Q: “I am recently divorced and my 8-year-old son has really been having a hard time. Sometimes he does not want to go to his Dad’s house because he says that is not his bedroom. He has started to have anxiety and gets mad easily. We are trying to work together, but nothing seems to be working. Do you have any suggestions that we are not thinking about? ”
A: Change can be difficult no matter what age. Divorce is never easy for anyone involved and the time it can take for children to adjust can vary greatly. It does sound like you and your son’s father are working together to figure out the best plan for your child and that is absolutely the most important piece that you can be doing. I have worked with several different parents and kids going through this situation and cooperation between exes can be hard to achieve, but when you can do this, you are truly putting your child’s needs before your own.
Routine is helpful in these situations and knowing what to expect. Divorce can be traumatic for kids and we want to keep things as routine as possible. One way to do that is by your child knowing what is happening that day and night. As a divorced parent myself, there are days when you don’t know whose day it is and who is picking up from school and what time are you getting them after school?

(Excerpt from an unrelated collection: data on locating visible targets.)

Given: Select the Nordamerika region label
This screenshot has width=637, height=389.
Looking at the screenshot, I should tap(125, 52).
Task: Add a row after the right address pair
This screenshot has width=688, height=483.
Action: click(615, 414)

Lots of questions and concerns in any given day. It can be hard enough as adults to keep up, much less an 8-year-old boy.

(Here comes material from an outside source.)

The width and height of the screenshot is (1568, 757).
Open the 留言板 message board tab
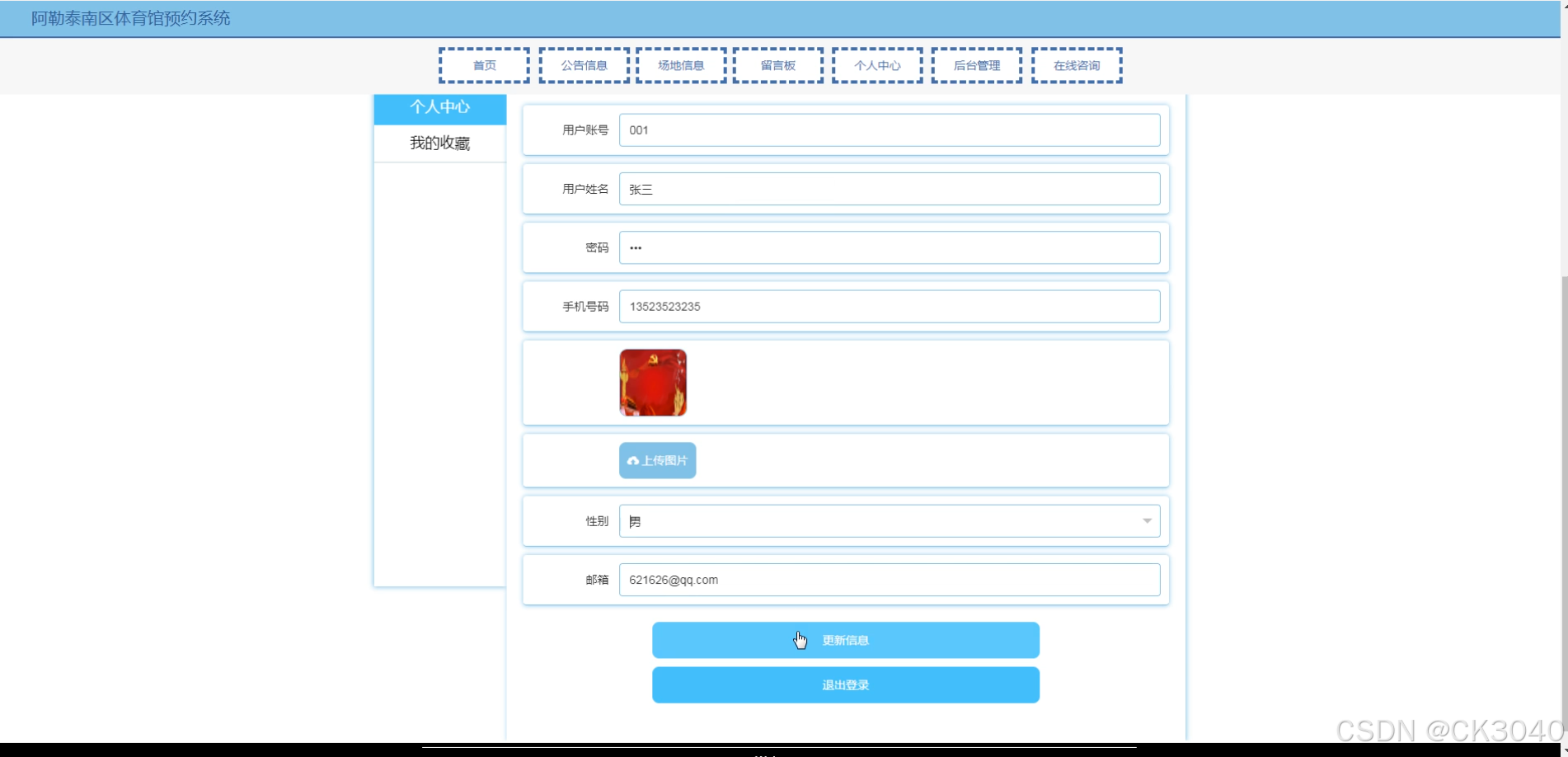[x=777, y=65]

I think it could be helpful to ask if your child wants to bring any of his things from your house to Dad’s house. Try thinking about what can you do to make that bedroom feel more like his? Perhaps he can go pick out some new sheets or something decorative for his room.
I am a social worker and I am always going to say that counseling is a good idea. This could be good idea for your child or you. You talked about how angry he can get and that anxiety is at a high. A good counselor can help your son learn some strategies that can help him control his anger and anxiety. Mindfulness and deep breathing exercises are so helpful in working with both of these issues. When we can teach our kids coping skills for when we feel like something is too much for us to handle, we are preparing them for real life. We are giving them tools that will help them cope the rest of their lives instead of turning to unhealthy coping skills later such as drugs or alcohol.

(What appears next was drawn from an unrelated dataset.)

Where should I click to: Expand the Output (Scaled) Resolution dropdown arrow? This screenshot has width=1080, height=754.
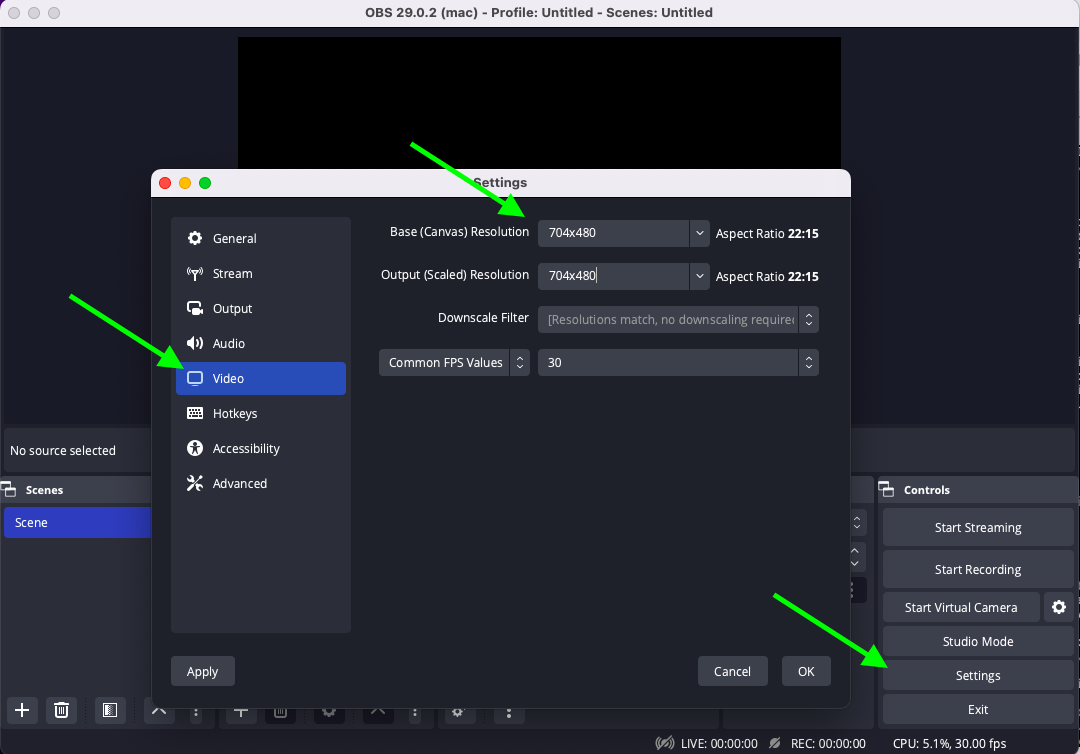699,276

I also do not think it would be a bad idea to talk to the guidance counselor at your child’s school because counselors sometimes have groups that are for kids going through something like this. By being with other children going through similar situations, it can normalize what is happening to them a little and make them feel like they are not alone. At the very least, this could be another person checking in on your child too.
I think it is important to explore a little more why he does not want to go to Dad’s house. See if you can get him to explain that a little more and you never know it could be a very simple fix. I think you are doing great and time along with support with carry you both through this new chapter in your lives.